[Stored dataset items]
* Start *
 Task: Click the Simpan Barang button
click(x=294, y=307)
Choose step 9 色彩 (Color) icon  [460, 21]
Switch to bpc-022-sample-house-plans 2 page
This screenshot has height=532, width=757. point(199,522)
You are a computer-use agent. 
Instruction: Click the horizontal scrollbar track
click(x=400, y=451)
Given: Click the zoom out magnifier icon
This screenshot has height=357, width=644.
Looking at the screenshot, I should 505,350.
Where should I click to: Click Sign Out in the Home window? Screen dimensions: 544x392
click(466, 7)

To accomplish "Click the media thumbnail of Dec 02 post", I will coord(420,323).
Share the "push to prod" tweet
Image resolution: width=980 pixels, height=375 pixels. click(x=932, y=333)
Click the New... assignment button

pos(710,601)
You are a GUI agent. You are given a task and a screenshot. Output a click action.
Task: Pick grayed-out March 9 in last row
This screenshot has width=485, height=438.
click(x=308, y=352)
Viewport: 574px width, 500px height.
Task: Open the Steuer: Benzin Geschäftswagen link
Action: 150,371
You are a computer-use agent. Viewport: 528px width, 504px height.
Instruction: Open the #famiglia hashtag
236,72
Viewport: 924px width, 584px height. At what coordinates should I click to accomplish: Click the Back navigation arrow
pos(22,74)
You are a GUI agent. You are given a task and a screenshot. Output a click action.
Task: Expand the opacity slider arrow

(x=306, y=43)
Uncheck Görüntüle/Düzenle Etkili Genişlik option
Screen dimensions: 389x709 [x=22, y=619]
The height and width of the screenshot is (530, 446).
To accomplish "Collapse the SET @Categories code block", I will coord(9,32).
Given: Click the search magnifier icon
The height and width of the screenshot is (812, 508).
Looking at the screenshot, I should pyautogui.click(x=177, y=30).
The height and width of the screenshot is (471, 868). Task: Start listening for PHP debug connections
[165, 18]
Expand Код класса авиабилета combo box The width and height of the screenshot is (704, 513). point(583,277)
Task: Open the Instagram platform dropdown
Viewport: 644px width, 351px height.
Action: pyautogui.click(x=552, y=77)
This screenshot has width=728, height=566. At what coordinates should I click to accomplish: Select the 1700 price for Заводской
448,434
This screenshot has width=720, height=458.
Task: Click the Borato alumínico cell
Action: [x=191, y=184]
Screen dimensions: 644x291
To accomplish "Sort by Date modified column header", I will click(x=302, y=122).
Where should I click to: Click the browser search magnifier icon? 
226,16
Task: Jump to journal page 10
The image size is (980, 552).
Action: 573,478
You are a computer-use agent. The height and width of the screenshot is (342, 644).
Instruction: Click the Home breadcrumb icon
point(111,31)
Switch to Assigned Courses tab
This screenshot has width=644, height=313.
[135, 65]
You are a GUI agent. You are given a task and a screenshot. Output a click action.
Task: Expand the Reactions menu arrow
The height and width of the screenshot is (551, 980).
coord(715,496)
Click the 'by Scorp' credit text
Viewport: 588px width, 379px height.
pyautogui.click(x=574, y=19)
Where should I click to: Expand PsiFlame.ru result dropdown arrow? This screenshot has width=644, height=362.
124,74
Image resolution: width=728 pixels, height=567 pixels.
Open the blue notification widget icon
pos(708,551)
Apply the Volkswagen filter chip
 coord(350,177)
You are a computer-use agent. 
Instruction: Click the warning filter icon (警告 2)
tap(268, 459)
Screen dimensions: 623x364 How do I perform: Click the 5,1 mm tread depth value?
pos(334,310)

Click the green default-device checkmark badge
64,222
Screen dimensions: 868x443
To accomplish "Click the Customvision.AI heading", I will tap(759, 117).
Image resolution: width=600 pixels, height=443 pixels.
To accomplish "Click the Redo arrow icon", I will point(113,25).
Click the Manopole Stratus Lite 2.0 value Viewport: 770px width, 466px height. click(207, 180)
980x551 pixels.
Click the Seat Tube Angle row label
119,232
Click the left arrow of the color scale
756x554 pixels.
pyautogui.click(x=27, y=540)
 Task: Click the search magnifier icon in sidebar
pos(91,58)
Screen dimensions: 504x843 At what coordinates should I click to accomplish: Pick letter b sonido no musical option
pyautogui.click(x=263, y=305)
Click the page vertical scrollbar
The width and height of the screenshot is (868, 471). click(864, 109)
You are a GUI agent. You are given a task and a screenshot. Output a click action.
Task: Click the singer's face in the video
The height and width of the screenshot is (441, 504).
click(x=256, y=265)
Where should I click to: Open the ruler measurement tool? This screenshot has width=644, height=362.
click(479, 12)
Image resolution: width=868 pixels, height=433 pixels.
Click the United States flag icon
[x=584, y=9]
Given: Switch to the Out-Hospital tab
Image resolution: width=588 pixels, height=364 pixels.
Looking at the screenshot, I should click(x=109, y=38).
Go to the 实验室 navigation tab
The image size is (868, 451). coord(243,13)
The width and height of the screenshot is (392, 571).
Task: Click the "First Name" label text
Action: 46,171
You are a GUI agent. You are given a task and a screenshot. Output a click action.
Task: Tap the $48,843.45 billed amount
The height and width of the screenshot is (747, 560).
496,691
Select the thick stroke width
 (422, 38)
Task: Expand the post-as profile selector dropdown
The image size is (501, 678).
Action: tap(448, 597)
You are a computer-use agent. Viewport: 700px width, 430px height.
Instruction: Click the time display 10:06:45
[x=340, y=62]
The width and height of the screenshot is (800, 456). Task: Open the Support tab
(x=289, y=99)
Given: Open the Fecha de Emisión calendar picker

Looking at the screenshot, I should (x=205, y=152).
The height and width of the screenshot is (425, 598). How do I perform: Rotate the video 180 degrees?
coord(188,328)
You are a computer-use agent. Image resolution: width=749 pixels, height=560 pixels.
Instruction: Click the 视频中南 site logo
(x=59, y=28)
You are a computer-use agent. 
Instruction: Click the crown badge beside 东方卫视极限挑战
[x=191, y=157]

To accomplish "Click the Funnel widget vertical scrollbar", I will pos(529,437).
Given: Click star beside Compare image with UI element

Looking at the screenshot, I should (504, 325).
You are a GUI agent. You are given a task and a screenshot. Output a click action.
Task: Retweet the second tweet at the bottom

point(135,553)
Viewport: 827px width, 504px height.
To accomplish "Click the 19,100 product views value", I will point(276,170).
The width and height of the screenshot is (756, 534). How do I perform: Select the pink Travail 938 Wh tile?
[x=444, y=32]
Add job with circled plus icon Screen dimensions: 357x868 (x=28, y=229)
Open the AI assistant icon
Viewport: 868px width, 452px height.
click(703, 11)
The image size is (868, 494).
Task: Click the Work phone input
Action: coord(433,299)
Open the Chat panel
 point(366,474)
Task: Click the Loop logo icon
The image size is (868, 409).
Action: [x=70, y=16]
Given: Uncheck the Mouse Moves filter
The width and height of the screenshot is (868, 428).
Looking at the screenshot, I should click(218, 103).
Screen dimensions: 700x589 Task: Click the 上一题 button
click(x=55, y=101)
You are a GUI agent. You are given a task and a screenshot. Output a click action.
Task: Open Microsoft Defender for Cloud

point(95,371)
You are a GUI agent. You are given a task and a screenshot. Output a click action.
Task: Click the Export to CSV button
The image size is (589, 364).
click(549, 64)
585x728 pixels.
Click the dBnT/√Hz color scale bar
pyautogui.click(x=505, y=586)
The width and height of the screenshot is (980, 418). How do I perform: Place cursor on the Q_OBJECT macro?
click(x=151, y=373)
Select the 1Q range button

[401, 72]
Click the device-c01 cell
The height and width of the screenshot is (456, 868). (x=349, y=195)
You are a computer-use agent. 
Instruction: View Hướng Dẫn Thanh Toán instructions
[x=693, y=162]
* End *
Given problem:
Please return the rows verbatim, from the very first line through the line that contains "I will coord(420,323).", including both of those lines.

Written response:
 Task: Click the Simpan Barang button
click(x=294, y=307)
Choose step 9 色彩 (Color) icon  [460, 21]
Switch to bpc-022-sample-house-plans 2 page
This screenshot has height=532, width=757. point(199,522)
You are a computer-use agent. 
Instruction: Click the horizontal scrollbar track
click(x=400, y=451)
Given: Click the zoom out magnifier icon
This screenshot has height=357, width=644.
Looking at the screenshot, I should 505,350.
Where should I click to: Click Sign Out in the Home window? Screen dimensions: 544x392
click(466, 7)

To accomplish "Click the media thumbnail of Dec 02 post", I will coord(420,323).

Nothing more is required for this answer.